[SOURCE EXTRACT]
DRM content distribution will become even more widespread as more handheld devices, such as cellular telephones and personal digital assistants (PDAs) become DRM-enabled, and hence this thesis on DRM is relevant. Aspects such as security, user friendliness and acceptance from the different DRM standards are especially relevant parameters for designing and/or evaluating DRM solutions. Therefore these aspects are subjects for further analysis and discussion within this thesis. User friendliness is a term that comprises ease of use and value to the end-user [37], and in order to achieve user friendliness per foregoing definition a balanced business model is required. A balanced business model is required since end-users want to access content at any time and have the freedom to use the content as they like, while content owners need to ensure that they can capture the revenues for their content while allowing a fair degree of flexibility. The balanced business model could be described as a middle ground, a so-called fair play policy, and DRM is the technology to facilitate it. [29]

To be able to understand the DRM context and the DRM market, a description of the key actors is essential. These are the three identified key actors:

o End-users,

o Service providers, and o Content owners.

In the definition of the actor service provider, infrastructure providers are included since an infrastructure provider, similar to a service provider, provides trust environments where content and the associated rights can be managed, and where financial transactions and regulatory demands can be performed and fulfilled.

Further, the actors content owners and service providers are defined as separate actors in this thesis since it is important to distinguish the different scenarios these actors must deal with in the DRM context and market, but in reality both content owner and service provider could be one entity. End-users may further be denoted as consumers in certain market and standardization aspects. The notation depends on the DRM actor and the DRM scenario, for example different standardization and interoperability bodies are recognizing consumers’, i.e. end-users’, increasingly important role in the DRM market.

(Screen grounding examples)
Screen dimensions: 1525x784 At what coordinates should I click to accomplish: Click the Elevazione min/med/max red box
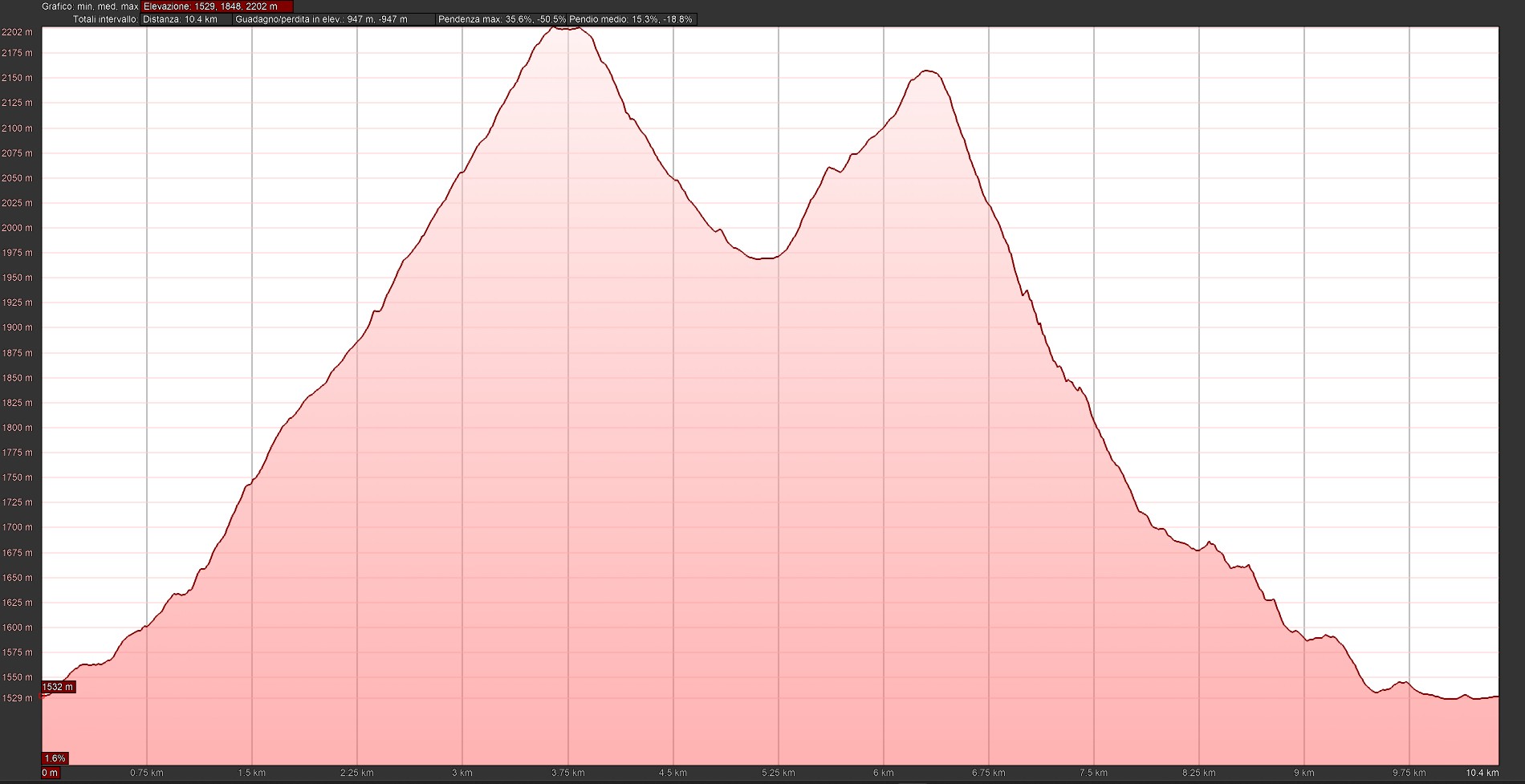click(x=218, y=6)
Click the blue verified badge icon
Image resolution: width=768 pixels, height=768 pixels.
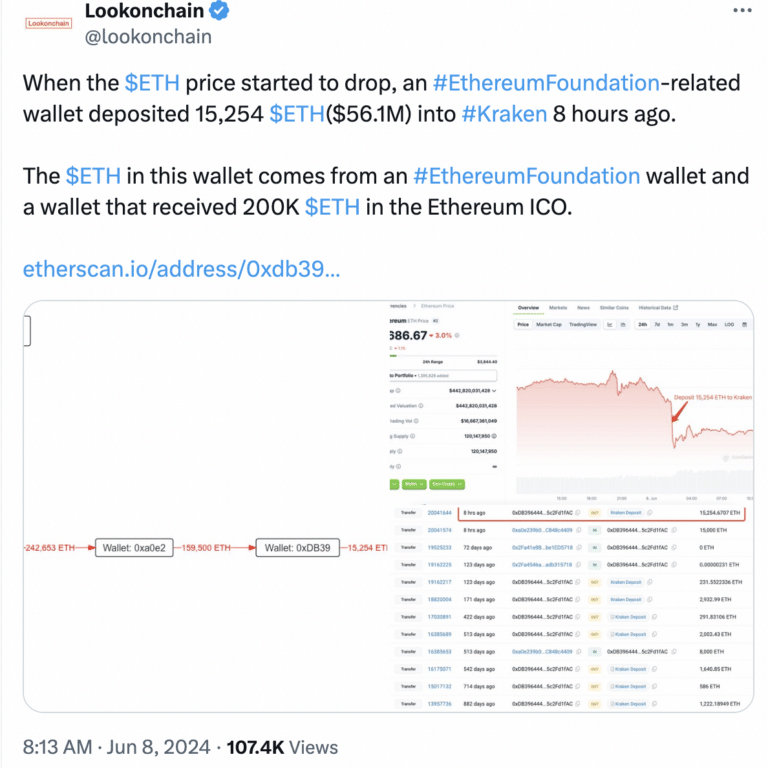pos(219,10)

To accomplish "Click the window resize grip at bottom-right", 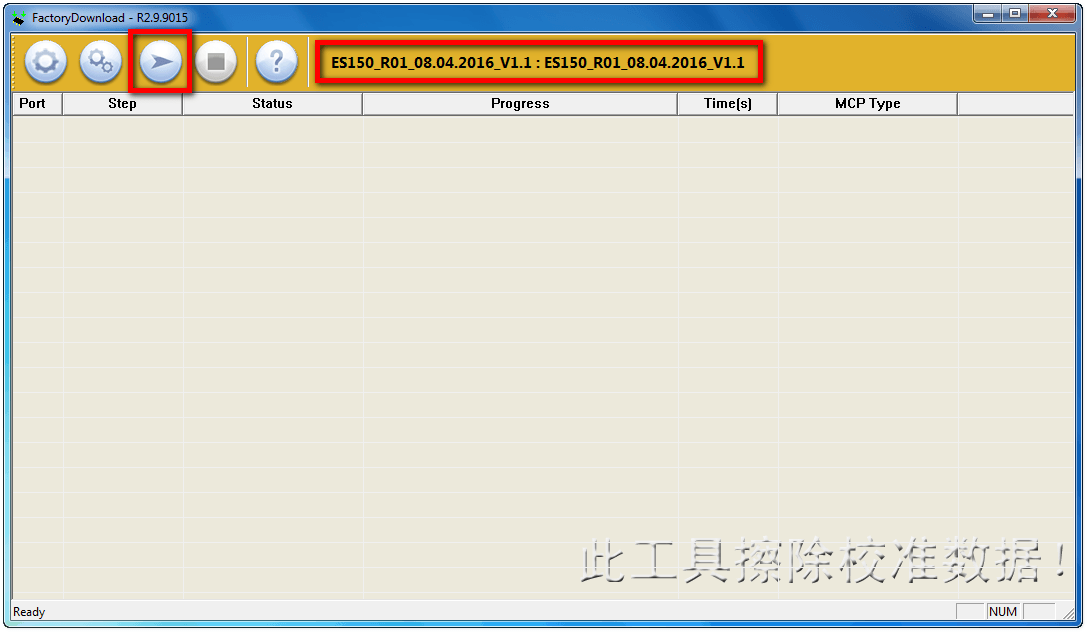I will tap(1069, 614).

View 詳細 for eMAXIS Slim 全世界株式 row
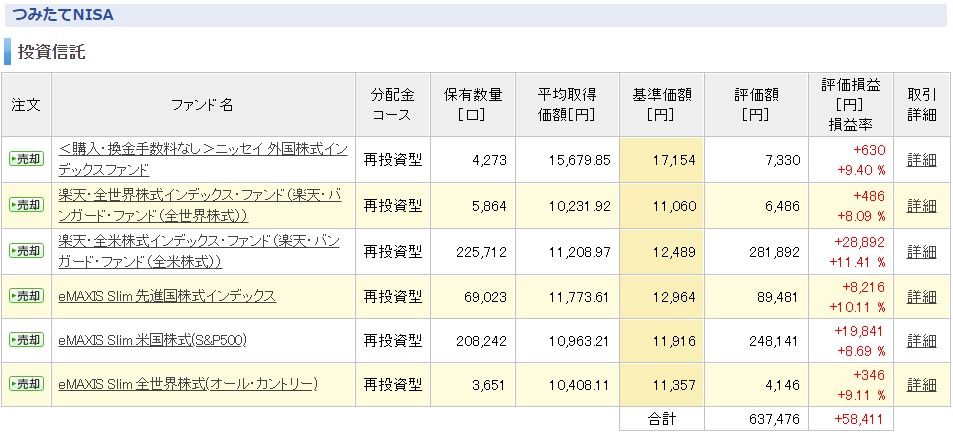921,385
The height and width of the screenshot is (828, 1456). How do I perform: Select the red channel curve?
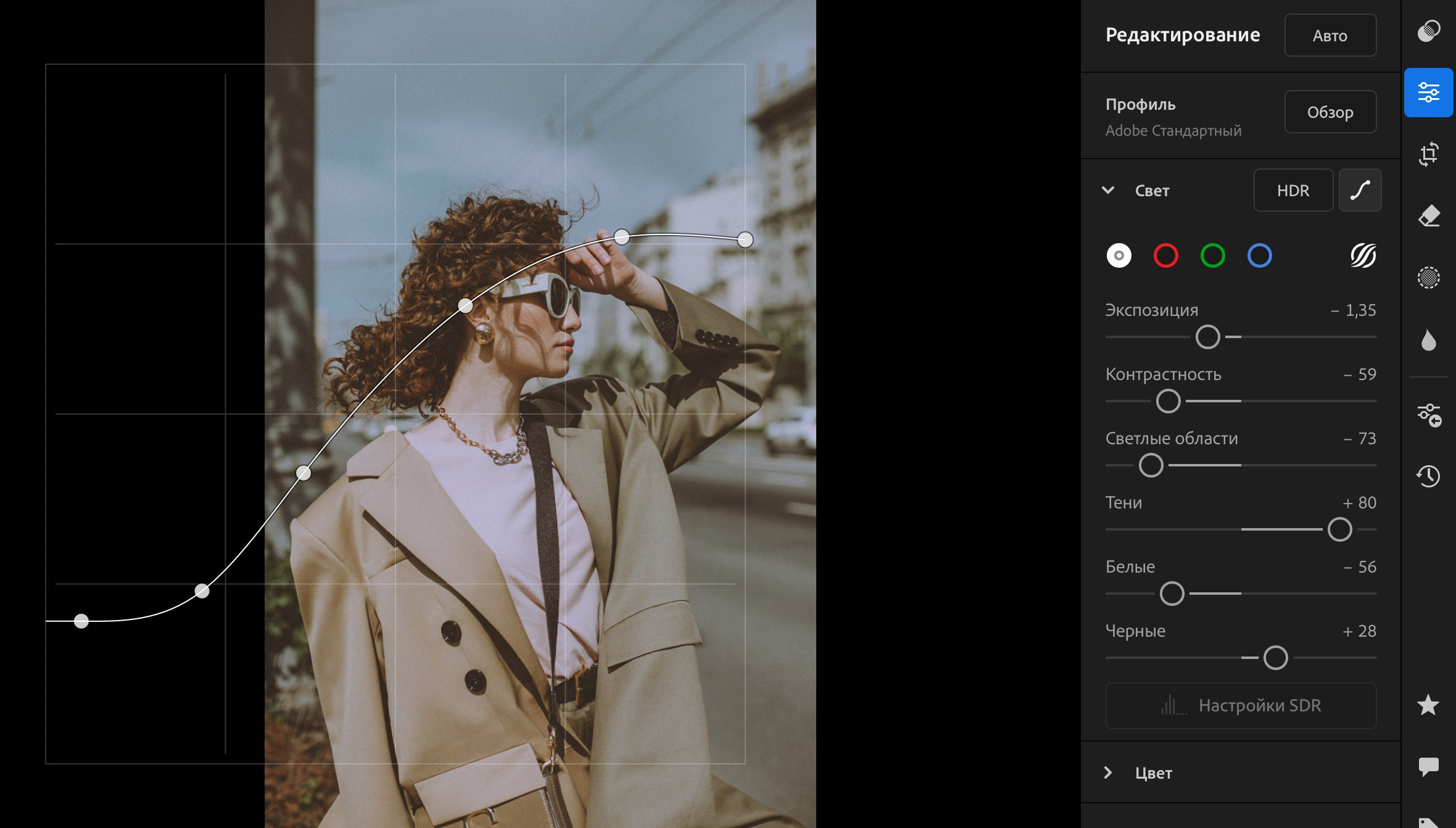(x=1165, y=255)
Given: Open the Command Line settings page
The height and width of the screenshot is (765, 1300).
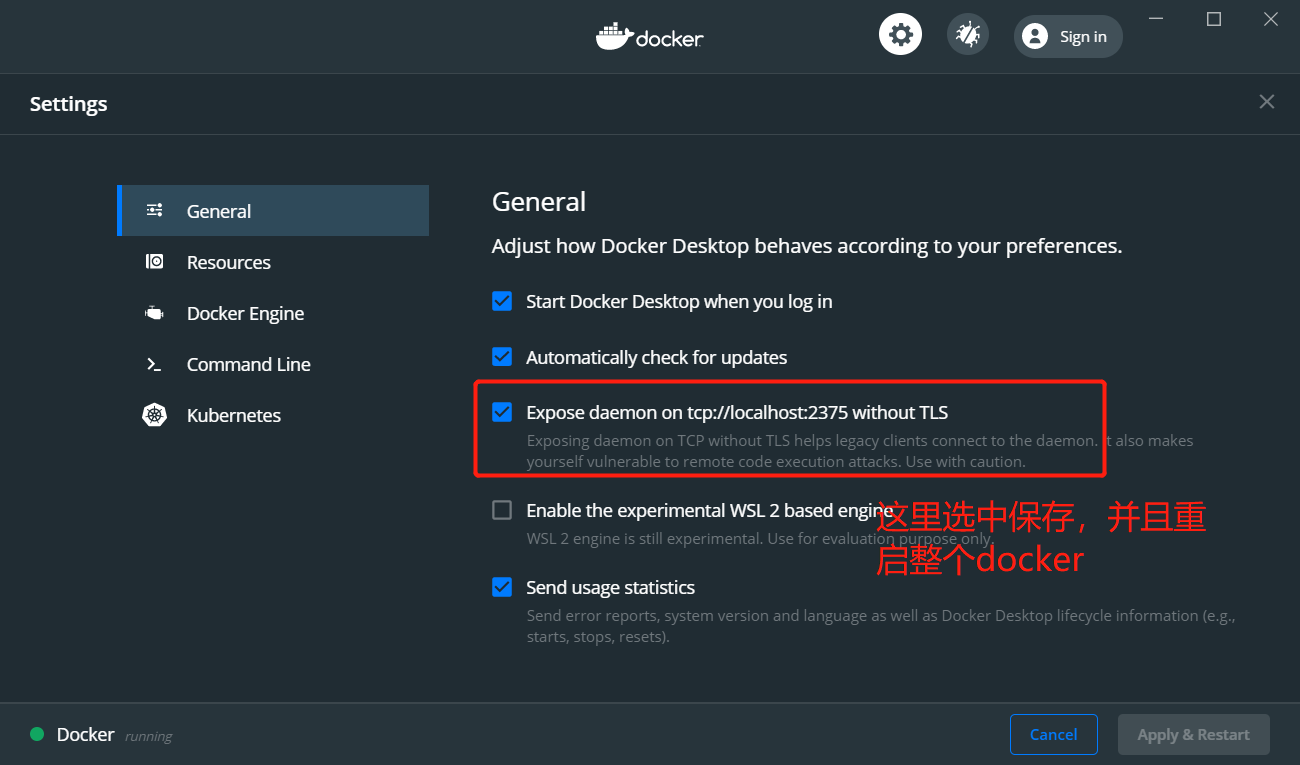Looking at the screenshot, I should [248, 364].
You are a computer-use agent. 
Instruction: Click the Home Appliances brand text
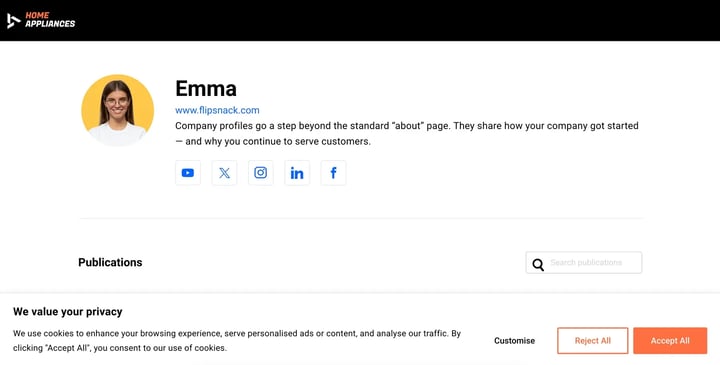pyautogui.click(x=50, y=20)
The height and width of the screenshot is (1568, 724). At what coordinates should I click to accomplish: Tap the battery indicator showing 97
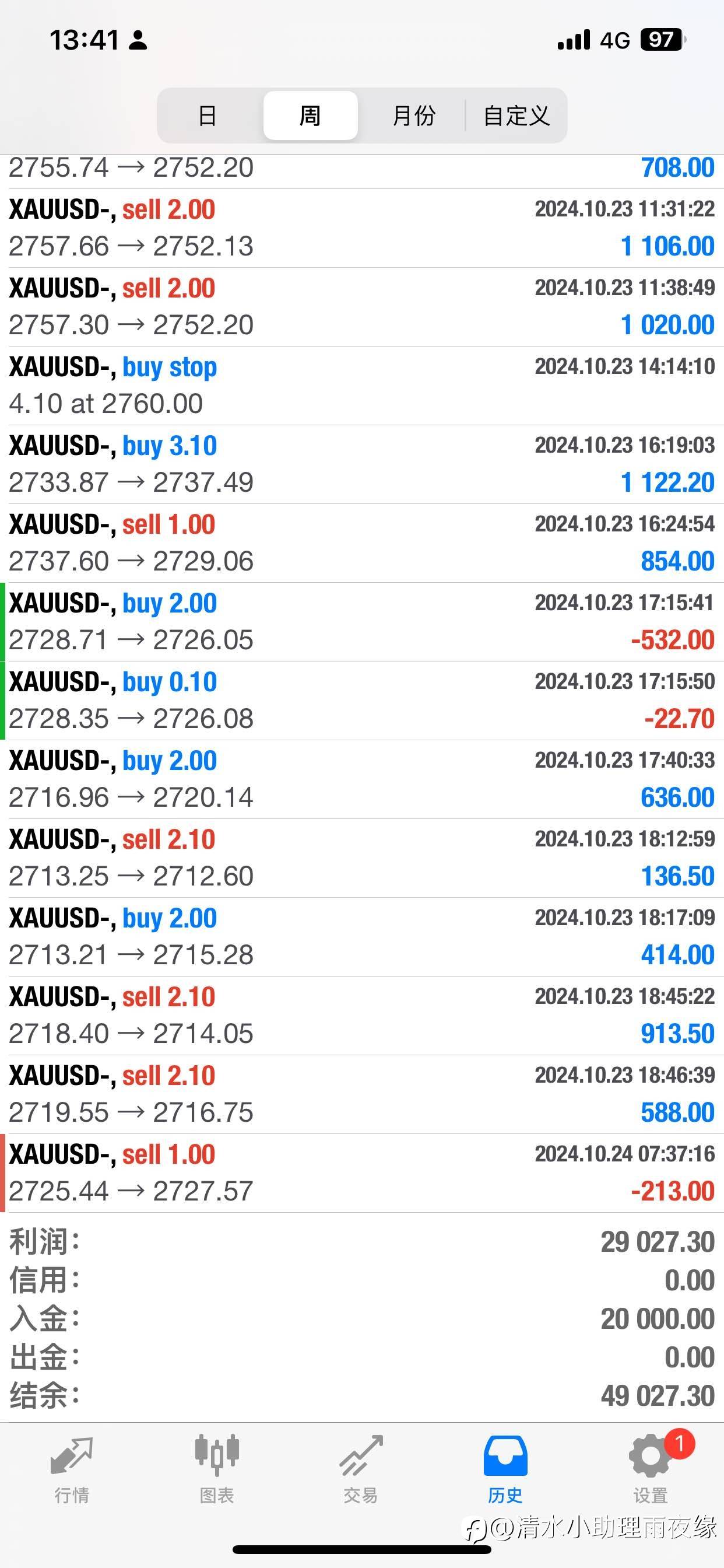tap(662, 40)
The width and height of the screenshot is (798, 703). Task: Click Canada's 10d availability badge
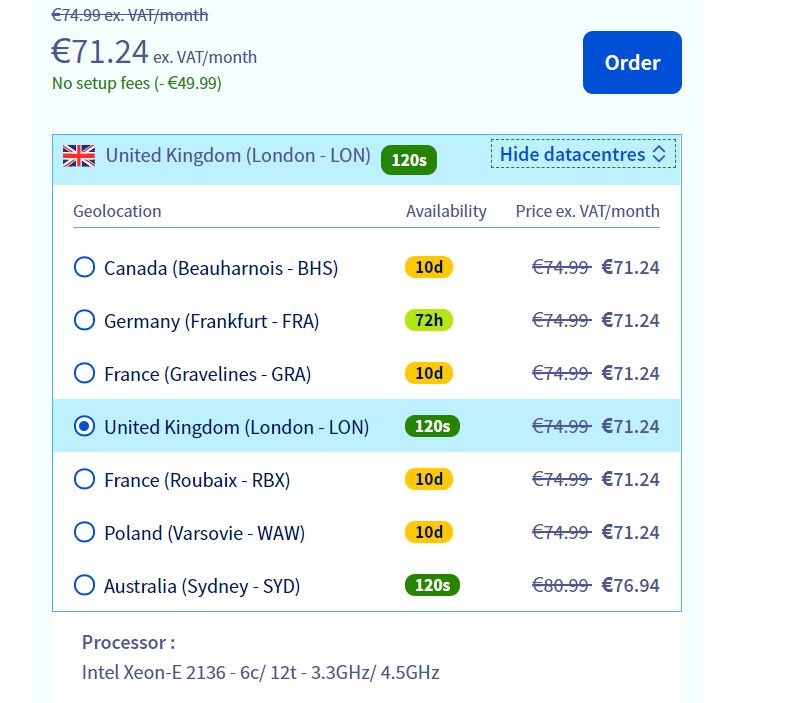click(x=429, y=267)
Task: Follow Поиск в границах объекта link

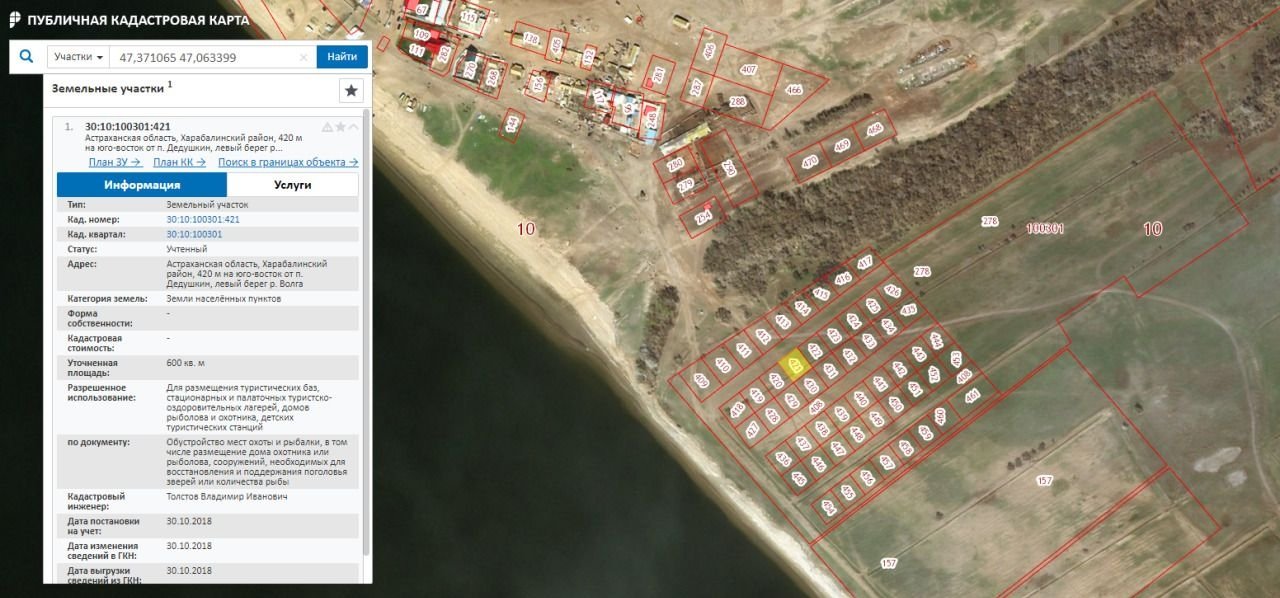Action: [288, 162]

[BRIEF] Copy out the passage on DRM above in full, word for word.

[ANSWER FOR THE TASK]
DRM content distribution will become even more widespread as more handheld devices, such as cellular telephones and personal digital assistants (PDAs) become DRM-enabled, and hence this thesis on DRM is relevant. Aspects such as security, user friendliness and acceptance from the different DRM standards are especially relevant parameters for designing and/or evaluating DRM solutions. Therefore these aspects are subjects for further analysis and discussion within this thesis. User friendliness is a term that comprises ease of use and value to the end-user [37], and in order to achieve user friendliness per foregoing definition a balanced business model is required. A balanced business model is required since end-users want to access content at any time and have the freedom to use the content as they like, while content owners need to ensure that they can capture the revenues for their content while allowing a fair degree of flexibility. The balanced business model could be described as a middle ground, a so-called fair play policy, and DRM is the technology to facilitate it. [29]

To be able to understand the DRM context and the DRM market, a description of the key actors is essential. These are the three identified key actors:

o End-users,

o Service providers, and o Content owners.

In the definition of the actor service provider, infrastructure providers are included since an infrastructure provider, similar to a service provider, provides trust environments where content and the associated rights can be managed, and where financial transactions and regulatory demands can be performed and fulfilled.

Further, the actors content owners and service providers are defined as separate actors in this thesis since it is important to distinguish the different scenarios these actors must deal with in the DRM context and market, but in reality both content owner and service provider could be one entity. End-users may further be denoted as consumers in certain market and standardization aspects. The notation depends on the DRM actor and the DRM scenario, for example different standardization and interoperability bodies are recognizing consumers’, i.e. end-users’, increasingly important role in the DRM market.